A nice property of this is that all toggles can be checked the same way, regardless of whether they are Django settings, Toggles wrapping Django settings, or Toggles wrapping Waffle Flags. For CourseWaffleFlags, we could even support a nice syntax like:

if MY_COURSE_SENSITIVE_APP_ENABLED.for_context(<course_key>):
   ...

where for_context creates a one-off Toggle instance that is scoped to <course_key>.

robrap commented 5 months ago

@kdmccormick: Good thoughts. I think your proposal is a reasonable alternative, or enhancement, to what is captured in https://github.com/openedx/edx-toggles/issues/290. Yours is a more elegant solution from a readability perspective, as long as people don't get caught up wondering how it actually works.

kdmccormick commented 5 months ago

@robrap Oh, I didn't realize that there was edx-toggles work in flight--nice!

Yours is a more elegant solution from a readability perspective, as long as people don't get caught up wondering how it actually works.

It's the classic tension between Having A Simple API and Having A Simple Implementation :)

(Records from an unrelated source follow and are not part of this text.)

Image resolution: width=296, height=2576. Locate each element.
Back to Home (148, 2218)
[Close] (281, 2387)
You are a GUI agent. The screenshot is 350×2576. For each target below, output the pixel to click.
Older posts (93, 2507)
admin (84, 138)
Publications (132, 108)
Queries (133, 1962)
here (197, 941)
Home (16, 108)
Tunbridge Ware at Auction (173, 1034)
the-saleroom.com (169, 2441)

Alternatively, in the spirit of There's One Way To Do It, I'm also OK with just having is_enabled(), even if it's a mouthful sometimes, and a brain-twister other times. We could document that avoiding negative setting names is a best practice. For example, ENABLE_LEGACY_EXPERIENCE is superior to DISABLE_NEW_EXPERIENCE.

Anyway, that's a lot of opinions from me, all loosely held. In the end, my only strong opinion is that we need to have fewer layers between what the site operator configures and what the application sees.